Is there an artist collaboration that has remained particularly memorable to you or has challenged you in your work?
“Special was and is the collaboration with the American artist Anjolie York, whom I met many years ago during my project “Self-Descriptions”. At the time, I was looking for people on the Flickr platform who liked to take self-portraits. And Anjolie was one of those who got enthusiastic about my project. We had a very long email correspondence over many years and actually only got to know each other through this email correspondence. Much of what happened during this time was an intense experience for me. And I got a lot of suggestions, which in turn led to further projects.”
In contrast to your work as a text practitioner and writer are your land art works. How did you come to do that?
“Yes, it seems at first that these two fields are opposites. Landart is something completely different from working on a text on paper or on a computer. It’s just fun to go out and make art in the landscape. Land art is a very exciting field for me. I really like working on the beach, the transition zone between the sea and the land, because I’m particularly interested in transition zones, interfaces, in-between zones and thresholds.”

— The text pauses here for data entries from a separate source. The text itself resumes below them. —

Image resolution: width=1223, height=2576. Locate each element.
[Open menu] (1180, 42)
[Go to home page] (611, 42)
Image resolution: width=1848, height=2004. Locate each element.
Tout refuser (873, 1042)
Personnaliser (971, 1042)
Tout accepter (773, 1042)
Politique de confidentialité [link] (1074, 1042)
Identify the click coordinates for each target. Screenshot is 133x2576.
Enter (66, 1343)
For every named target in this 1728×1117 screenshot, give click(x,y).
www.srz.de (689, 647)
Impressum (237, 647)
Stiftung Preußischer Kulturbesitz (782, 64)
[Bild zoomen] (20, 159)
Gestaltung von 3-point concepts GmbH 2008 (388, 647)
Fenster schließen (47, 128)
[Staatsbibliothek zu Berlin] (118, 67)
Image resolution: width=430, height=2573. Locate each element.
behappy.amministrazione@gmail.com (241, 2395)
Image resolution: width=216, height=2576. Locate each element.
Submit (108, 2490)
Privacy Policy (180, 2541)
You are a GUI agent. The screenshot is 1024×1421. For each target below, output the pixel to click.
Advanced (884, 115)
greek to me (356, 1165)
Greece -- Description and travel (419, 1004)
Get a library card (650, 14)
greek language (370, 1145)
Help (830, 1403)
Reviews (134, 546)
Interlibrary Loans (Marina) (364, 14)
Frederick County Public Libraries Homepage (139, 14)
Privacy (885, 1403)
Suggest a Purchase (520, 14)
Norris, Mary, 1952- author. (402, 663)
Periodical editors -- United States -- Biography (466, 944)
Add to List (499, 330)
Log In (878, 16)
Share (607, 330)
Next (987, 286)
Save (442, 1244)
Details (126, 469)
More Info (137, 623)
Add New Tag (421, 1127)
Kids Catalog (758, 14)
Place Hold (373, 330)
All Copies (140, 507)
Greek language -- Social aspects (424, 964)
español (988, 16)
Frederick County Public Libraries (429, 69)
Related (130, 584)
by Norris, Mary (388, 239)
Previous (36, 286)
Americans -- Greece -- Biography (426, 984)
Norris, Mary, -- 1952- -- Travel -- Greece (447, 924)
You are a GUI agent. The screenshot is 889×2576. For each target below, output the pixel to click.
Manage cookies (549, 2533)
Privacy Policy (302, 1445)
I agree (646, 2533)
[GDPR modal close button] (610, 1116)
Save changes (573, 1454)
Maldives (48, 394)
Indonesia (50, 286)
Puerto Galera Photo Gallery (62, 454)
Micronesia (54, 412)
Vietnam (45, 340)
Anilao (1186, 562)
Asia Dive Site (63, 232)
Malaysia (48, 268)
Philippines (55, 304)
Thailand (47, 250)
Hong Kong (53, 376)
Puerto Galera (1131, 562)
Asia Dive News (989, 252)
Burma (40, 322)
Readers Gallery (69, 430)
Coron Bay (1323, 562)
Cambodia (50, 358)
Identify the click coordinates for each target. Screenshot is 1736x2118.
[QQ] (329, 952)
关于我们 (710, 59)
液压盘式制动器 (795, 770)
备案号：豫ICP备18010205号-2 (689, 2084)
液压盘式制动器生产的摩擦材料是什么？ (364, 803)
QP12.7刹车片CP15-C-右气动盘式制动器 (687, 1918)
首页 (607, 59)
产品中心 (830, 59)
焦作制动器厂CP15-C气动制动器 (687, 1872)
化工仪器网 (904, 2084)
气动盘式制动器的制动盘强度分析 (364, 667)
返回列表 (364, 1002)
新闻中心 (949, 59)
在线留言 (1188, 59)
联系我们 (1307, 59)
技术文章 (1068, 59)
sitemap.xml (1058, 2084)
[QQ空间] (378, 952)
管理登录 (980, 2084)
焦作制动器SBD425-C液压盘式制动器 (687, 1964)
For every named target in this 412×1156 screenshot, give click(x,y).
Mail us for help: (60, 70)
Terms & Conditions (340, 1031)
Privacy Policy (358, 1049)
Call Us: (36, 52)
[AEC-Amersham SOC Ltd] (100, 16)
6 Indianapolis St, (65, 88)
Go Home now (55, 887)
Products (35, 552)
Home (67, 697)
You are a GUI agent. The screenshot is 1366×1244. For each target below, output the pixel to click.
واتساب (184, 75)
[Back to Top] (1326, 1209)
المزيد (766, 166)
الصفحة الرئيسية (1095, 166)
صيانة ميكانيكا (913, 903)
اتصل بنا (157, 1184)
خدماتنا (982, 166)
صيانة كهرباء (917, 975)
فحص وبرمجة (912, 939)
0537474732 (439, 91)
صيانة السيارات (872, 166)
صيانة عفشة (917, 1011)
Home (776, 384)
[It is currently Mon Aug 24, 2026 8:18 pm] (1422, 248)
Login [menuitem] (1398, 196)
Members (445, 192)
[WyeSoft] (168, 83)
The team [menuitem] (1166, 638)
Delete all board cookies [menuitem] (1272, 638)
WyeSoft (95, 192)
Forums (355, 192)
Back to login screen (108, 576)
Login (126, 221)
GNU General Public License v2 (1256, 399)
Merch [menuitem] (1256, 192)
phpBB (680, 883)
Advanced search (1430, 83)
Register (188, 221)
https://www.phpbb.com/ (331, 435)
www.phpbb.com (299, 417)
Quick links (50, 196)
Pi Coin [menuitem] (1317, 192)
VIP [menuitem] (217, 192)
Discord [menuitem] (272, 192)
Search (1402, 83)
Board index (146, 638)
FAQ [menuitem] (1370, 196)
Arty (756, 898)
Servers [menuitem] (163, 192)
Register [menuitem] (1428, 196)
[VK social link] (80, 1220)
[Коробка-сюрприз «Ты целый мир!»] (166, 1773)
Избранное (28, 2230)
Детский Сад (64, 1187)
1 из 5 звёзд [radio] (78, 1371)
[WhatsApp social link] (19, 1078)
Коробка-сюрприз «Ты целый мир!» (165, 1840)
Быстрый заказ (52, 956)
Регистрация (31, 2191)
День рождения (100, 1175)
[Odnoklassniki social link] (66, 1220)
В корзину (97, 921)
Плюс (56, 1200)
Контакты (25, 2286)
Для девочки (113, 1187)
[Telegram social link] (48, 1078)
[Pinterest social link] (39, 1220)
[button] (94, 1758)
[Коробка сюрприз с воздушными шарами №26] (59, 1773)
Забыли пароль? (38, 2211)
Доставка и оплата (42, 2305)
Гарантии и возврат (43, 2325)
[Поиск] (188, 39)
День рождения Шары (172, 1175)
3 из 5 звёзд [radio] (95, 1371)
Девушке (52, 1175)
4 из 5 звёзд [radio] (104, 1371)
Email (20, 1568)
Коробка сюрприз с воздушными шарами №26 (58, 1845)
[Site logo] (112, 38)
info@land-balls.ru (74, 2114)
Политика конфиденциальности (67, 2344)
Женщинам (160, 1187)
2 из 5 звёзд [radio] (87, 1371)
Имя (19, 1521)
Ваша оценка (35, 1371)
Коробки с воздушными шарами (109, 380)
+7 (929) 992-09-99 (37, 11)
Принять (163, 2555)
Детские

If you had only one word or phrase at your disposal to describe your artistic work – what would that word or phrase be?
What is/are Inframince?
“It is a word invented by Marcel Duchamp. This word refers to an event of friction. He said, for example, that inframince is what happens when two velvet trouser legs rub against each other. Then there is a gossamer sensation, an aesthetic process that takes place. Such gossamer interfaces, contact surfaces, friction surfaces between things and processes are very interesting and important for me in my work. Inframince production is a very nice word to describe part of the results of my work.”